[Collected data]
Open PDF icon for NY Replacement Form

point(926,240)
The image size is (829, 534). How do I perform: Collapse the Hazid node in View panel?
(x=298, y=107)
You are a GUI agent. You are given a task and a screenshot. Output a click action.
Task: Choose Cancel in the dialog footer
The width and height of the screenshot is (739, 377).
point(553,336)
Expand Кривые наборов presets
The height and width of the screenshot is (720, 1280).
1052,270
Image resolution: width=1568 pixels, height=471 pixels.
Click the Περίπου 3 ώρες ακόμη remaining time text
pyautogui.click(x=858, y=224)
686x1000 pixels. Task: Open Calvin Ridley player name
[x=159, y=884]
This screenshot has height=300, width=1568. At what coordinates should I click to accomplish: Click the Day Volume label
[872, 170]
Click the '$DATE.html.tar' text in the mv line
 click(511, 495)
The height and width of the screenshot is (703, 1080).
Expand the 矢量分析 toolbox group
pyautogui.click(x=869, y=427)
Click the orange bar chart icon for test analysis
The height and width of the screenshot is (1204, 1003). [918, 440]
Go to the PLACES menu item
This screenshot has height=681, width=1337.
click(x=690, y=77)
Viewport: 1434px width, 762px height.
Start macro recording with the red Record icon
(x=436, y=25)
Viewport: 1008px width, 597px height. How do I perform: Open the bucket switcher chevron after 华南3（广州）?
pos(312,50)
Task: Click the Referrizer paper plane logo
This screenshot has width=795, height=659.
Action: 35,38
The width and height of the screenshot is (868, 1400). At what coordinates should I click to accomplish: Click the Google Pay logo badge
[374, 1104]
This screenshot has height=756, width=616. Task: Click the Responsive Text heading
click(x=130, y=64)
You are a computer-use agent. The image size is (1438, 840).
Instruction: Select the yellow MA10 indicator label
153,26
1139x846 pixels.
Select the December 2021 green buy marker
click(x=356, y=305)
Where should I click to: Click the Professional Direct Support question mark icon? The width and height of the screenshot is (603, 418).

Problem statement:
What lines above hold the word "agent"? Pull each one out.

Solution below:
You are a GUI agent. You are given a task and a screenshot. Output a click action.
You are a computer-use agent. The image size is (1438, 840).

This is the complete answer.